When I hear songs that I really like, I can forgive a lot.  I'm sure you're the same.  'Cause we're not gonna stop buying Rush because of "Mission" or not buy Paul McCartney because of "Ebony And Ivory," right?  Right!  So, let's see what this record has for us.

"Bongo Bongo" is the lead-off track and the single.  Believe it or not, this song got a lot of airplay at the time and also had video in heavy rotation too.  Somehow I knew this song would be forgotten over time, but I'm surprised that the video isn't showing up on any video collections.  Using the same cutting-edge techniques that we saw in Dire Straits "Money For Nothing" and Mick Jagger's "Hard Woman," this video has those computer graphics, but also live-action tastefully used in balance.  The song is bouncy and light, but edgy in its editing style and a bit twisted.  Cartoon twisted though, nothing to be afraid of.  And, although not deep in lyrical meaning, the song is infinitely more interesting than Don Henley's "All She Wants To Do Is Dance."  The problem is, as usual, an older generation artist gets too "out there" for his audience and his fate is sealed.  Actually, it's a wonder it got any radioplay at all, so I'll just enjoy the memory of a time when wacky became the norm for radio.

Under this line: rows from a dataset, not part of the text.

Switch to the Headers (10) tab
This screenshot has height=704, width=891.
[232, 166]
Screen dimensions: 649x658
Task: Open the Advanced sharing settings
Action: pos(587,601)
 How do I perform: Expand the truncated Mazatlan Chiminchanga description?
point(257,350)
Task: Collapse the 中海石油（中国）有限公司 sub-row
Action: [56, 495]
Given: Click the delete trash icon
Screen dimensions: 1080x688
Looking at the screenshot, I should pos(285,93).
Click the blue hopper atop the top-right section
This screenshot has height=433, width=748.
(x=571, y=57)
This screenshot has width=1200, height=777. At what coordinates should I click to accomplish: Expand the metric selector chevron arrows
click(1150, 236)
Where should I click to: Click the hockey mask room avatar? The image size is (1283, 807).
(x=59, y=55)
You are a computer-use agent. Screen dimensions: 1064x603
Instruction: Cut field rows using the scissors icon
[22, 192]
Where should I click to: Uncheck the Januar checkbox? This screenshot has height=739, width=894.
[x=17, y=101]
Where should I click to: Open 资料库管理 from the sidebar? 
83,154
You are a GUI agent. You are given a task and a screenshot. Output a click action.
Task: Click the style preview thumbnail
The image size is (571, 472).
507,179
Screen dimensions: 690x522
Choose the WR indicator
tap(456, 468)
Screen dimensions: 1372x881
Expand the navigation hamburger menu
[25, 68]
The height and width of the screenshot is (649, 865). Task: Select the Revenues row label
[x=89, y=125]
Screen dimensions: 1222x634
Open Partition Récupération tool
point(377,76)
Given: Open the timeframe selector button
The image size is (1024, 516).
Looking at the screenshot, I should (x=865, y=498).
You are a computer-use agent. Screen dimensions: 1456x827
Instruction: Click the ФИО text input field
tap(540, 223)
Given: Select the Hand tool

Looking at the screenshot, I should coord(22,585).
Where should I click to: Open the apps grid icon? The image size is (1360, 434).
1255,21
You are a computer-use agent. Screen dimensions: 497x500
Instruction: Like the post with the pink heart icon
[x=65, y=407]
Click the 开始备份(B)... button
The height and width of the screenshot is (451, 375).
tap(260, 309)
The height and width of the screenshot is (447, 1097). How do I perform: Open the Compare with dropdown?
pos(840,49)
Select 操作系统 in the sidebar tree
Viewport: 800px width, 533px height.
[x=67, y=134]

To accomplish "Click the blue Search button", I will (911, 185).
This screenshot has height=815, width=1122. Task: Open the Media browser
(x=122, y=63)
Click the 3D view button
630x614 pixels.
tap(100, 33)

Having said all this, it's time to knock-the-rock.  The instrumental interludes are dead-time, but not useless, just very cartoony.  I actually only like five tracks on the album, but I like them more than most of his greatest hits.  "Bongo Bongo" being the first and the next two being the nice smooth-groove productions, "Italian X Rays" and "Out Of The Night."  The last two are very organic and could fit nicely on any of his albums.  "One In A Million", acoustic and sweet.  Perfect for any mellow occasion. And, lastly, "Golden Opportunity."  A very nice little pop song that could have made Abracadabra a better album.  Nice parts and good production.  This would have made a nice radio staple.  And, though I'm a lover of bitting lyrics, but there's no way I'm gonna knock an artist for wanting to make a statement the likes of greeting card positivity when the song has so much heart.  All the parts are there to delicately send the message to you.  Beautiful melody and singing.  Sharp, but caressing guitar and a classic guitar solo to end during the fade.  Having said all that, this song has never blown anyone away that I've played it for, so I guess it's just for me.  No problem, but my thanks to the band.

For one more dip into similar pop territory, check out his next offering, Living In The 20th Century ('86).  It has the standouts: "I Want To Make The World Turn Around", "Living In The 20th Century", and "Maelstrom".  The rest is back to blues, so I'm out.  But, if you just love, love, love white boys doin' the blues until their fingers forget how to do anything else, enjoy!